━━ ENTRIES PROVIDED ━━

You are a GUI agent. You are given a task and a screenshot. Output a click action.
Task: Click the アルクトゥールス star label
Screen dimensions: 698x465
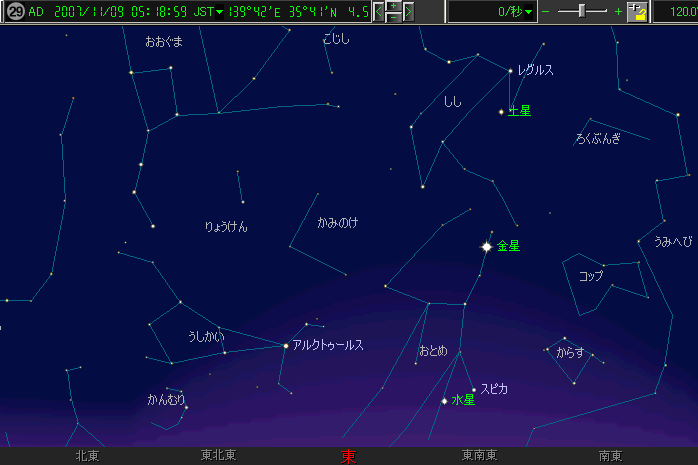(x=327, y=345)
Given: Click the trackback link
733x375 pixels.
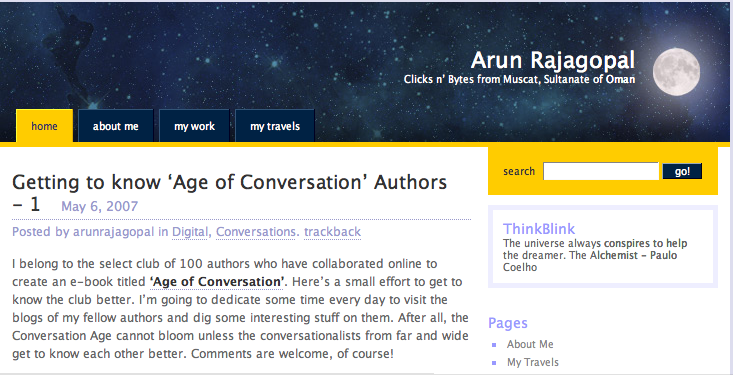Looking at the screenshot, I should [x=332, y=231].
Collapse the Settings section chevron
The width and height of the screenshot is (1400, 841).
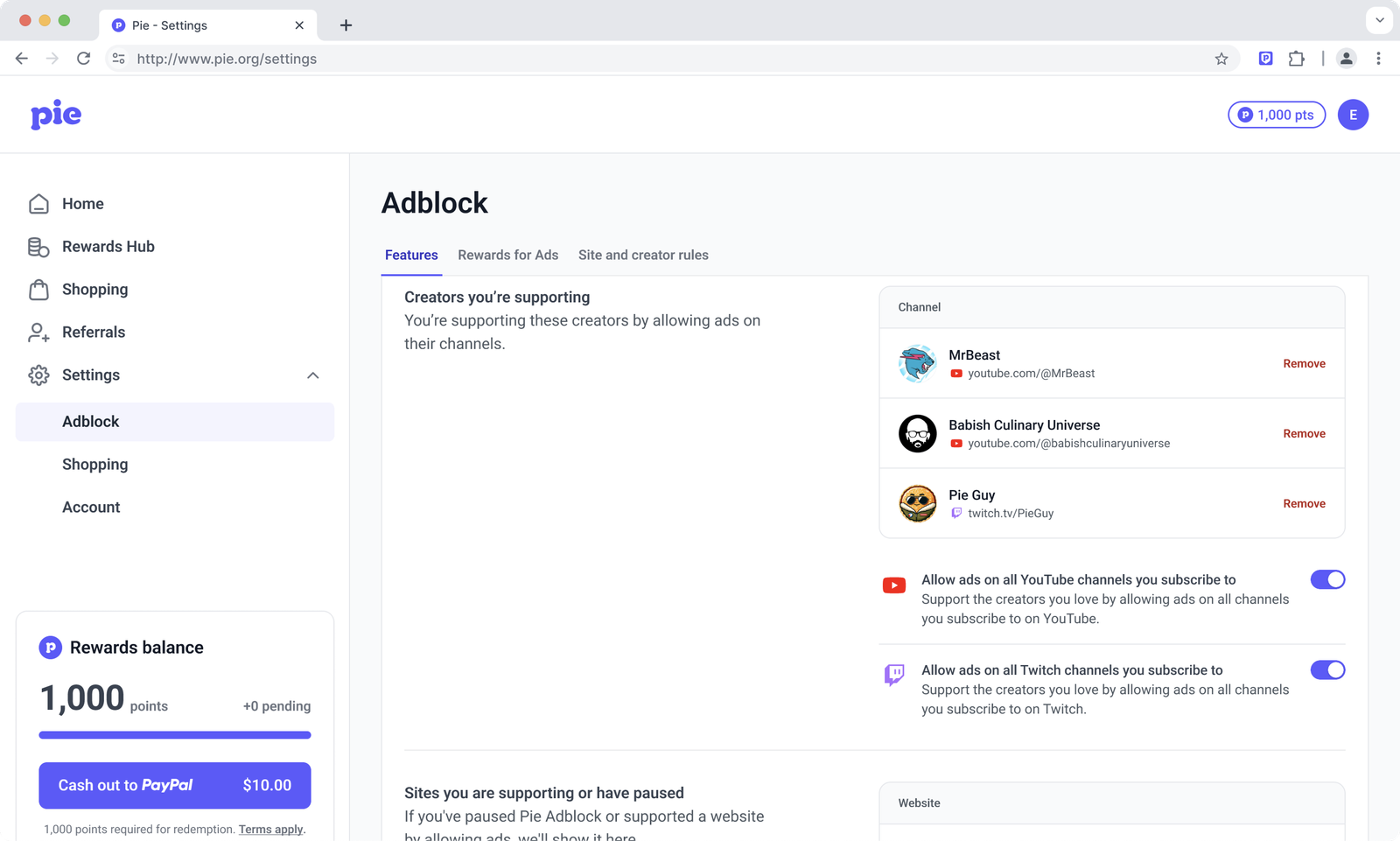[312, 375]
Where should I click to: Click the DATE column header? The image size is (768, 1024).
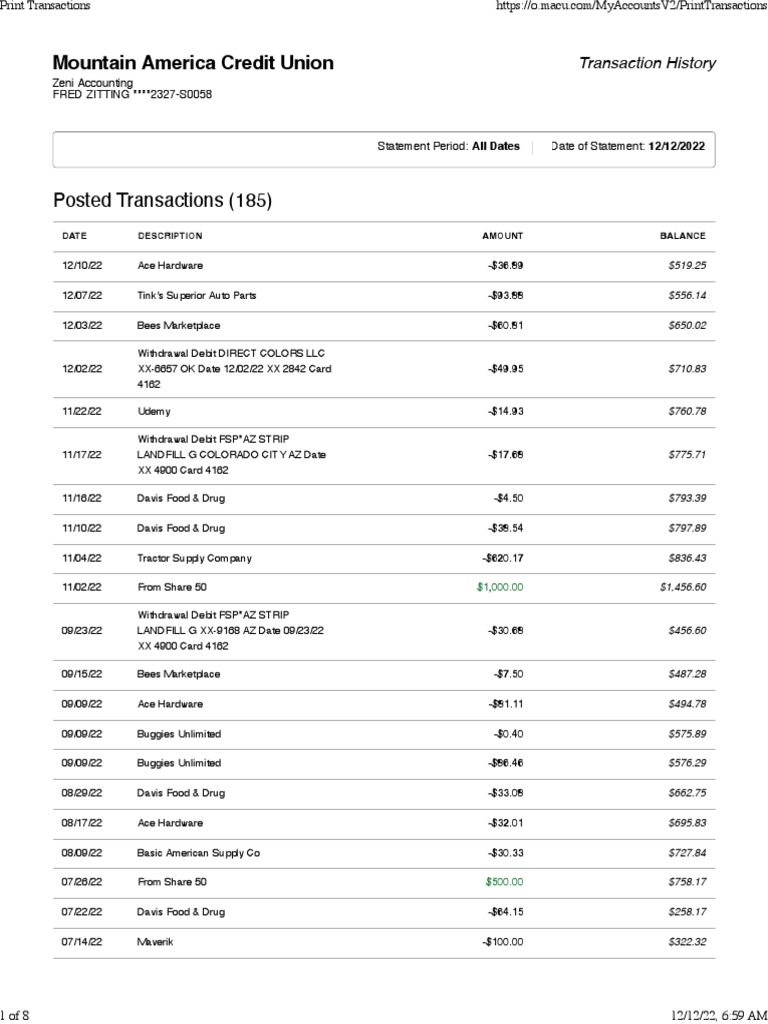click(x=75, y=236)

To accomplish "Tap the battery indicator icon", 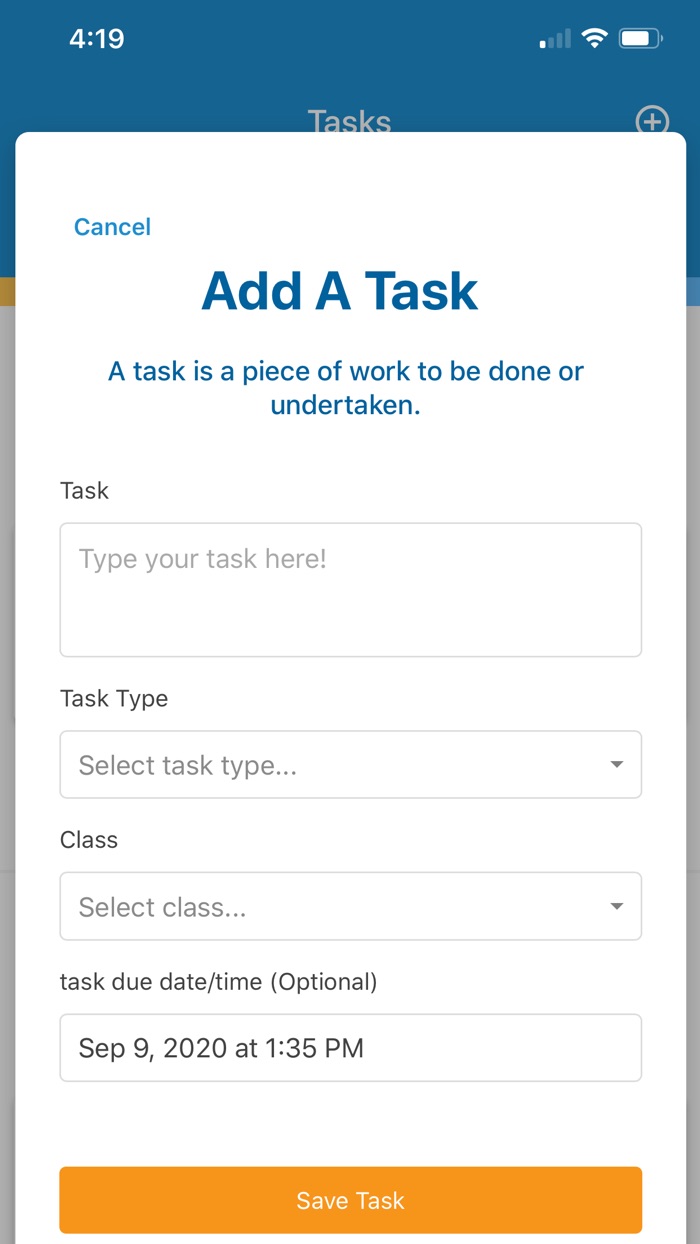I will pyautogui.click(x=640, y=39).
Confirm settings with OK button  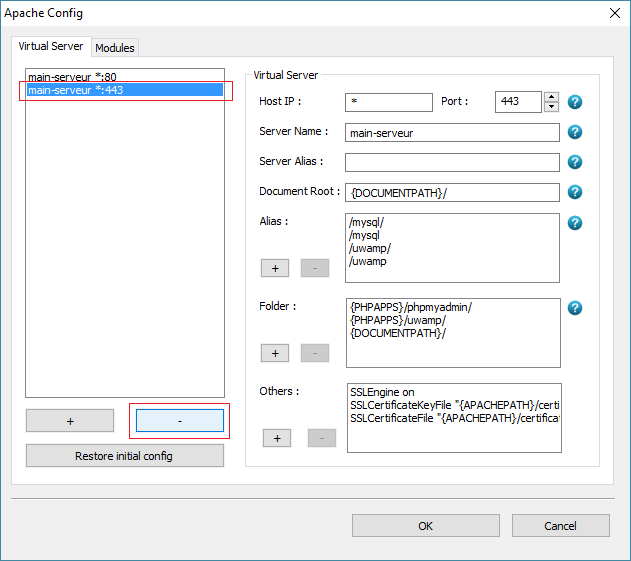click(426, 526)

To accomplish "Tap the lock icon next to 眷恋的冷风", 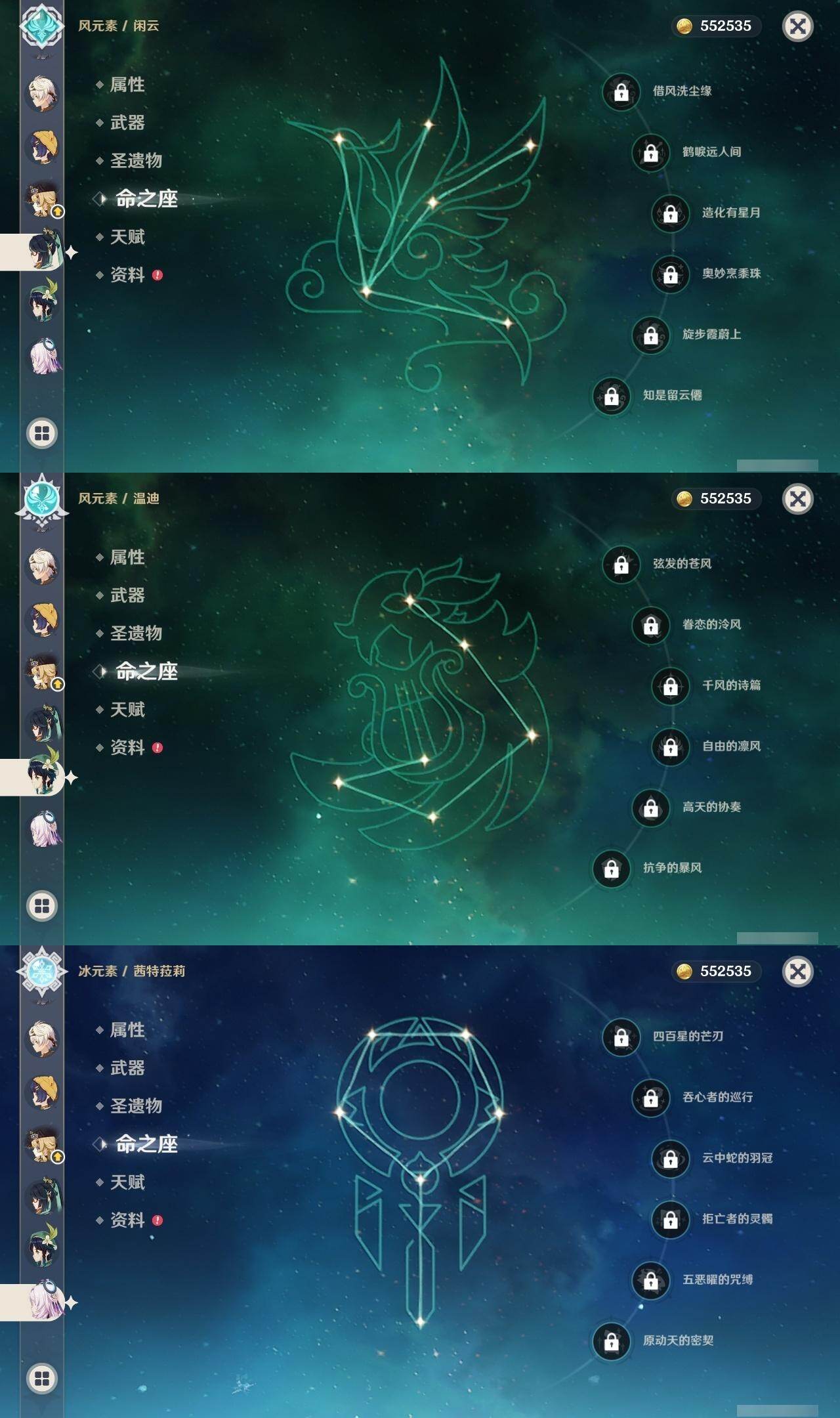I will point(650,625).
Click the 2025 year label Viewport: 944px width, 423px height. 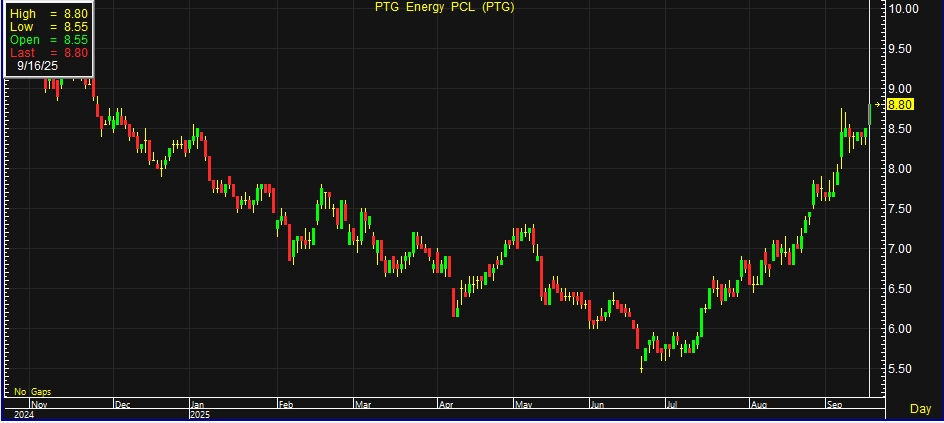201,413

━━━

Return, word for word, the data from its start through the line with "click(x=75, y=236)", both ends included. Leave the pictures out.

You are a GUI agent. You are given a task and a screenshot. Output a click action.
Task: Click the アルクトゥールス star label
Screen dimensions: 698x465
(x=327, y=345)
Given: Click the trackback link
733x375 pixels.
Looking at the screenshot, I should [x=332, y=231].
Collapse the Settings section chevron
The width and height of the screenshot is (1400, 841).
[312, 375]
Where should I click to: Click the DATE column header? The image size is (768, 1024).
click(x=75, y=236)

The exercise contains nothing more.